Jin Heo in April 2024* gave an extensive treatment, based on previous work whose review implies that all convex rep-tiles are either triangles or quadrilaterals, and among the quadrilaterals only parallelograms and trapezoids may be rep-tiles.
The authors examine the cases of right trapezoids and isosceles trapezoids, and they identify only the following as rep-tiles:
Right trapezoids
The well-known case of a right trapezoid with bases $1,2$ and altitude $1$, which is a rep-$4$-tile.
A second previously found rep-tile, again with bases $2,4$ but this time the altitude $\sqrt3$. This is again a rep-$4$-tile.
The last possible case, which the authors discover in their analysis: the bases are $1,5$ and the altitude is $2\sqrt3$. This one is a rep-$25$-tile.
Isosceles trapezoids
The previously known isosceles trapezoid with bases $2,4$ and altitude $\sqrt3$, doubling the second case of right trapezoids noted above.
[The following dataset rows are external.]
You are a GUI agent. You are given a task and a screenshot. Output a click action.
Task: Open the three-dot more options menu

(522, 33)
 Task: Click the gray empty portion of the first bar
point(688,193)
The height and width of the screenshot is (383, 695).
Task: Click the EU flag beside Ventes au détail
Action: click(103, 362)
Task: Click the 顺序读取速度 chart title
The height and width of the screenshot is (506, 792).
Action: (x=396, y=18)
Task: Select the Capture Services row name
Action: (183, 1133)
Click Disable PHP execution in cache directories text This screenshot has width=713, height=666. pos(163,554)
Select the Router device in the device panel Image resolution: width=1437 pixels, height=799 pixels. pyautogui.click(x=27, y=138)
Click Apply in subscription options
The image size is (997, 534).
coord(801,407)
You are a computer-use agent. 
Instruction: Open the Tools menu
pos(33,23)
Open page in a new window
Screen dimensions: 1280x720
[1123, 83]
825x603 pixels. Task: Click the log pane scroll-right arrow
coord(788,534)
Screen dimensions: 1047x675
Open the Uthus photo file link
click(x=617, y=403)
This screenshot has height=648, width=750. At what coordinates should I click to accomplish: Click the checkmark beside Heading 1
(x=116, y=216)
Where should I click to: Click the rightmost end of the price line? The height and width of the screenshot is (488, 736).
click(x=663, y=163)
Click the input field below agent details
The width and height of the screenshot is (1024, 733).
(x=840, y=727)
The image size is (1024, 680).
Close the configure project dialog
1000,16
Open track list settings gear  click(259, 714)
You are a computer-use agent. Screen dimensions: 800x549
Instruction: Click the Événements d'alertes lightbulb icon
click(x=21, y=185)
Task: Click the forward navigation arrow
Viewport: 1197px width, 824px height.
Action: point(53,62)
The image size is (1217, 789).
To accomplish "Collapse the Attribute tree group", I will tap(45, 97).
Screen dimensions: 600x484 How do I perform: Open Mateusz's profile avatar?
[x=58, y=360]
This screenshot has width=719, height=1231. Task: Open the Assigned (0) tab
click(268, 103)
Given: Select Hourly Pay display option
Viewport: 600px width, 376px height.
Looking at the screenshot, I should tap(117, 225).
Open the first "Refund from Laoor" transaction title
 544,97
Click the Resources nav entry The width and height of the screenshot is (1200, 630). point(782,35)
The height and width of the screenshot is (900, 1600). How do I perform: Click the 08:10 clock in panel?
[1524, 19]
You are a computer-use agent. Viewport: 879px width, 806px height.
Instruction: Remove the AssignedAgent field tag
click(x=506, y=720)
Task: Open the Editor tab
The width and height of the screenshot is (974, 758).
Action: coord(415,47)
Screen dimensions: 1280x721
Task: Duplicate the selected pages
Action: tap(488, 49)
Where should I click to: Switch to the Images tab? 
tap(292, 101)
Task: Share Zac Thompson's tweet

This is both a rep-$4$-tile and a rep-$9$-tile.
Another previously known case, with bases $1,3$ and again the altitude us $\sqrt3$. This is a rep-$9$-tile.
No additional isosceles trapezoids are found in this work.
Thus, barring nonobvious divisions, the only $n$ values that can be reached with right or isosceles trapezoids are either $(2^p3^q)^2$ for whole numbers $p,q$ using the first isosceles case noted above, or $5^{2p}$ using the newly discovered right trapezoid.
Below are illustrations of all the identified cases. For the isosceles trapezoid that is identified above as both a rep-$4$- and rep-$9$-tile (R3 in the first figure), only the $4$-division is shown; the reader is invited to identify the (nonunique) $9$-division by first dividing this trapezoid into three equilateral triangles.
*Note: Only Jin Heo's name is seen as an author, but the abstract refers to "we". The manuscript may not be properly displaying all authors.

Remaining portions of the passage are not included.